Note: There is more punishment to come on Satan in the future.  At the end of the Great Tribulation, he will be thrown down form the air to the earth and his powers will be even more restricted:

And the great dragon was thrown down, the serpent of old who is called the devil and Satan, who deceives the whole world; he was thrown down to the earth, and his angels were thrown down with him. (Revelation 12:9)

He was thrown down to the earth, meaning Satan will have no supernatural powers anymore.  In fact, the saints in heaven will ask Is that wormy creature the one who deceived all the nations?  [I picture some sniveling, little snake saying Please do not hurt me.]  At the end of the Millennium, Satan’s last step will be straight to the Lake of Fire:

And the devil who deceived them was thrown into the lake of fire and brimstone, where the beast and the false prophet are also; and they will be tormented day and night forever and ever. (Revelation 20:10)
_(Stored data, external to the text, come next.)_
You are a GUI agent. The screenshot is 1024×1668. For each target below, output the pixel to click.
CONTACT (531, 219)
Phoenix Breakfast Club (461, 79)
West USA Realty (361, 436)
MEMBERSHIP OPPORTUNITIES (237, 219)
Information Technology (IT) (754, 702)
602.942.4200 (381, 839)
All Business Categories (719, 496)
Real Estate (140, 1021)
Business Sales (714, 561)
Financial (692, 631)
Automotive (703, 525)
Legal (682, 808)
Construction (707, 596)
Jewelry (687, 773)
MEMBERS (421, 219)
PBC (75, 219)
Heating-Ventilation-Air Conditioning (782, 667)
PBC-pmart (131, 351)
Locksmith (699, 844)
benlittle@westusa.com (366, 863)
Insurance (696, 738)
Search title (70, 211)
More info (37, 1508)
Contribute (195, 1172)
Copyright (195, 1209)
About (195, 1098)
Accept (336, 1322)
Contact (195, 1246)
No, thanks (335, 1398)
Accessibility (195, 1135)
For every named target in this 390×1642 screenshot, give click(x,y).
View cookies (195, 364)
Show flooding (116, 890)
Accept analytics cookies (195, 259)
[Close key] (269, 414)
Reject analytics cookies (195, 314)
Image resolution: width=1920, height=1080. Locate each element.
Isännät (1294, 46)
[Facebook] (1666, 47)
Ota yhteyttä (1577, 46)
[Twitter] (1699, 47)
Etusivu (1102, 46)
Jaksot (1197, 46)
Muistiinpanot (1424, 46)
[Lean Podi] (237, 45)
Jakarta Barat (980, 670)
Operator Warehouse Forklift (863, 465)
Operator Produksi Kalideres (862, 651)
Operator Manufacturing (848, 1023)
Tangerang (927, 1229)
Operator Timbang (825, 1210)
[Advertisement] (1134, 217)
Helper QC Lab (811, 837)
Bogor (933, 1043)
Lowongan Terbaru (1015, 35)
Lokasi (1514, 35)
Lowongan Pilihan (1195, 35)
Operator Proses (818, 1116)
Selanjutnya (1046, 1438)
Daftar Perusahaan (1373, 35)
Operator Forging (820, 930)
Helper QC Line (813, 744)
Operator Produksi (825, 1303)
Good News For The Redeemed:

Prior to the Cross, Satan had more authority and power than he does now.  For example, with God’s permission, Satan touched Job.  However, Satan can no longer do the things to believers that he did to Job.  In 1 John 5, John states very clearly:

The evil one does not touch him [who is born of God]. (1 John 5:18)

The word touch means have any influence whatsoever.  Obviously, something changed between Job’s days and ours.  What is that?  A little thing called the Cross: Jesus triumphed over Satan and Satan was crushed.

Application: We give Satan w-a-y too much power in our minds.  People make excuses for their own sin by saying Satan did it. Satan threw that idea into my mind.  [Even comedian Cliff Wilson used to say, “The devil made me do it!”]

In Mark 7, Jesus gives a long list of bad thoughts, which do not come from outside the world (from Satan):

And He was saying, “That which proceeds out of the man, that is what defiles the man.  For from within, out of the heart of men, proceed the evil thoughts, fornications, thefts, murders, adulteries, deeds of coveting and wickedness, as well as deceit, sensuality, envy, slander, pride and foolishness.  All these evil things proceed from within and defile the man.” (Mark 7:20-23)

How else could Jesus have said it?  These thoughts all come, not from Satan, but from the heart of man – from our flesh.


Jesus descended into Hades to introduce Himself Hello!  I am your Redeemer.  I am the Person you trusted in, believed in.  Why did Jesus have to introduce Himself?  The Old Testament saints were in Abraham’s Bosom because they were looking forward to the coming Messiah and they were trusting in the coming Messiah to pay the penalty for their sins.  And though many of them had remarkable knowledge about the coming Redeemer, not all of them had a full understanding of who Messiah was.  So Jesus introduces Himself I am the Messiah you have been waiting for; I am Jesus.

What did Jesus do after greeting the saints?  He took all of the saints up to heaven with Him, as we see in Ephesians 4:

Therefore it says, “When He ascended on high, He led captive a host of captives, and He gave gifts to me.” (Now this expression, “He ascended,” what does it mean except that He also had descended into the lower parts of the earth?) (Ephesians 4:8-9)

From that point forward, any believer who dies goes immediately to be in the presence of the Lord, because Jesus got the keys of death and of Hades, as we know from Revelation 1:

I have the keys of death and of Hades. (Revelation 1:18)

How did Jesus get the keys of death and of Hades?  He went down to Hades to get them.

Does that mean that Satan was ruling over Hades?  No!  God, not Satan, has always been sovereign over Hades.  Jesus went down to Hades primarily to rescue the people in Abraham’s Bosom.  Since He did that, there is no longer a compartment in Hades called Abraham’s Bosom.  Only unbelievers who die go to Hades—sort of a holding tank since there is no such place as Hell or the Lake of Fire yet—and are awaiting Hell.